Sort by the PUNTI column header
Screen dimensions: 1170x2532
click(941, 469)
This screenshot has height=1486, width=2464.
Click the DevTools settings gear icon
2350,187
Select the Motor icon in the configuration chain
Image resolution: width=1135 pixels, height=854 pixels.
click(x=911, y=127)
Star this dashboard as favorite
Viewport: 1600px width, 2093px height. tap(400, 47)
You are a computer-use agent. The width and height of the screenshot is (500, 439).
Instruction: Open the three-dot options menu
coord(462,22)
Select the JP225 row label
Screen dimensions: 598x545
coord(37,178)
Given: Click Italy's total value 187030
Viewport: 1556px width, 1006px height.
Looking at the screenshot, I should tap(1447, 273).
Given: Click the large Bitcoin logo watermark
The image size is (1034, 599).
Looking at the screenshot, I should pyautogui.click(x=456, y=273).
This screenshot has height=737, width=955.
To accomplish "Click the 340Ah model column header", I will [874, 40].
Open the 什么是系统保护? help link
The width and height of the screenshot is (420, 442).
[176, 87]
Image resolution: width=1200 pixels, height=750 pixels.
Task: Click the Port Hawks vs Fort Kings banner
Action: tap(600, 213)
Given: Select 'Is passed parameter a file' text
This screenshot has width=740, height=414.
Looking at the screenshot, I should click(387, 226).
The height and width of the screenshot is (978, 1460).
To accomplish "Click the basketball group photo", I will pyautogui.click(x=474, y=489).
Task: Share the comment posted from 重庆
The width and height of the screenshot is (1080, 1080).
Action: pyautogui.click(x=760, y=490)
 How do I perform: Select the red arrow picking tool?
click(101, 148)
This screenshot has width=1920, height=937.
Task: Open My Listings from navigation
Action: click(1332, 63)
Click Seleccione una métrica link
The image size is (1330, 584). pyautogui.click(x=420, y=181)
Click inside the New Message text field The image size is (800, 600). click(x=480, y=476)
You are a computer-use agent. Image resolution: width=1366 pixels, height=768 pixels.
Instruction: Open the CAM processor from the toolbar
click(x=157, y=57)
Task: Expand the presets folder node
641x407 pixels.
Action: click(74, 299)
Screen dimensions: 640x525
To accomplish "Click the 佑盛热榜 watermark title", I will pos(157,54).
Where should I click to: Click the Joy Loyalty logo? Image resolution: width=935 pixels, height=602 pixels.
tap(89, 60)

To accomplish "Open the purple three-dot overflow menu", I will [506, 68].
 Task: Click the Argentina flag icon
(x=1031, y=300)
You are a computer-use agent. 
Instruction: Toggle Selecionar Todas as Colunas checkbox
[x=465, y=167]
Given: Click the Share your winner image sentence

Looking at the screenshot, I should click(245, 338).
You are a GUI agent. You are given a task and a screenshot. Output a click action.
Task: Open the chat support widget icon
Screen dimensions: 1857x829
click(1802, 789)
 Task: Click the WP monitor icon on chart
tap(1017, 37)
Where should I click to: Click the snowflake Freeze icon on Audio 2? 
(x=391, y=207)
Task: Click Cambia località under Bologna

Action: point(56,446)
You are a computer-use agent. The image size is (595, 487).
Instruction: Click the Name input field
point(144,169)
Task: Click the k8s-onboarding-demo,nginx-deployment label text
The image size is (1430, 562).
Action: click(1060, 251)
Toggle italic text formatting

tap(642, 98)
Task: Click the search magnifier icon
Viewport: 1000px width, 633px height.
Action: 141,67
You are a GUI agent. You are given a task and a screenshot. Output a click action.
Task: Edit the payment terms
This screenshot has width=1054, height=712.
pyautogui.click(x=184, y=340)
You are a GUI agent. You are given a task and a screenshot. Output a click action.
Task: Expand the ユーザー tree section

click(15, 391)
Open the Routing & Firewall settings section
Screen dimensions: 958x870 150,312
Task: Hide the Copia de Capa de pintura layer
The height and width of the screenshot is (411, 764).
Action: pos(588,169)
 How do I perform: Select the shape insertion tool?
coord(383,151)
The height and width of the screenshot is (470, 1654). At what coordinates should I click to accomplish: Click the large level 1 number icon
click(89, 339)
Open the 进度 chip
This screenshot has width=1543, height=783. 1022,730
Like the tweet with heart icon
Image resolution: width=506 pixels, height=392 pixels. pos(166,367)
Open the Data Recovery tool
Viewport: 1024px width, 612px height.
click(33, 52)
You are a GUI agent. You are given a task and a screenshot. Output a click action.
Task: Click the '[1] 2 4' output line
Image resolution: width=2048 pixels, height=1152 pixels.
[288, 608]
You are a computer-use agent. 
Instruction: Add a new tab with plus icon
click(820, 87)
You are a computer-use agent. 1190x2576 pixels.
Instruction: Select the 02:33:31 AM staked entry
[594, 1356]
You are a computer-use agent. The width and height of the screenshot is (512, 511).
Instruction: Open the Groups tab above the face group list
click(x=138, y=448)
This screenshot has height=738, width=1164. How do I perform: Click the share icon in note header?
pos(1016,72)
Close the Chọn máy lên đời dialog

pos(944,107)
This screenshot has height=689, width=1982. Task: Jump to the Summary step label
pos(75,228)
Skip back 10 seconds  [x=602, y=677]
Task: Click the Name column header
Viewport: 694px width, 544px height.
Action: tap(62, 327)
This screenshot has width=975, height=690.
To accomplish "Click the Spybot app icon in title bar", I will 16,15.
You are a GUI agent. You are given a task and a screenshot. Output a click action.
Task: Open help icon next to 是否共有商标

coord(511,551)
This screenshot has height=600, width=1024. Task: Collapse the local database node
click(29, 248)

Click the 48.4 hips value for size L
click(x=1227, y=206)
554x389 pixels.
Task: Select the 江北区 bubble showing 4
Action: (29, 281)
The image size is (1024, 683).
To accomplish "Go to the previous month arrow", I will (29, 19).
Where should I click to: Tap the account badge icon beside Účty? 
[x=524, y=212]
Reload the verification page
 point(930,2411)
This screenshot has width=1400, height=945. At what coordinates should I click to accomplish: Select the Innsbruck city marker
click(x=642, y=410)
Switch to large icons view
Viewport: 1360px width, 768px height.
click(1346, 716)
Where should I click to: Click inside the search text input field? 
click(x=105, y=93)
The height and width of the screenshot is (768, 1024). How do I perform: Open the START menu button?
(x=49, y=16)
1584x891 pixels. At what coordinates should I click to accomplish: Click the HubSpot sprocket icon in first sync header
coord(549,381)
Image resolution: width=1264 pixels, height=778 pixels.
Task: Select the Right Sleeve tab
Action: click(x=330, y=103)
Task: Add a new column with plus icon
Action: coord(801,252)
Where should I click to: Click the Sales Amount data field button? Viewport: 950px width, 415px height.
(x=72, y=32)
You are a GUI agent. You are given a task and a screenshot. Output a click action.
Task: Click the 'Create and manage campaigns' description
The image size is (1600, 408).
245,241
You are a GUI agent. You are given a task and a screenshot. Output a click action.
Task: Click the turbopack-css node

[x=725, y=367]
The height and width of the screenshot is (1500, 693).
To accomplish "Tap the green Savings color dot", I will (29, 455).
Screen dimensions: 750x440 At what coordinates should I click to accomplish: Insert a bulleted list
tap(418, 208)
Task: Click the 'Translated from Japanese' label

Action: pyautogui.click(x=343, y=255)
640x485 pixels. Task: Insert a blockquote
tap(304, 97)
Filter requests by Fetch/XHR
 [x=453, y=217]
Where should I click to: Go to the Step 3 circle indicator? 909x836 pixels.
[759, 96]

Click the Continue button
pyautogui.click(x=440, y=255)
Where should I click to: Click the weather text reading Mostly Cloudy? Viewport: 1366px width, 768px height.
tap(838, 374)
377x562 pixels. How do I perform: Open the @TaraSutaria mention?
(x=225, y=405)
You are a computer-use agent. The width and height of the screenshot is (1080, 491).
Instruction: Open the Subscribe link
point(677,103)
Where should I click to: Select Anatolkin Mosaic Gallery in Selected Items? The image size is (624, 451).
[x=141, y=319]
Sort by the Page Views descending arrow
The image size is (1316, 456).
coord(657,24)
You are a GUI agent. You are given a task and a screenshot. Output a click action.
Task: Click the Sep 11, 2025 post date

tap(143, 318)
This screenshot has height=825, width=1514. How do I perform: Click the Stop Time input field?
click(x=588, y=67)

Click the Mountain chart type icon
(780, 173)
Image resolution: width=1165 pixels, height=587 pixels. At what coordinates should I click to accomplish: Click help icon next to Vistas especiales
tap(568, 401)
# # # #
* _Required work_
Find the count of lines in the data above where the string "watermark" occurs. Provide that number alone.

* _Solution below_
2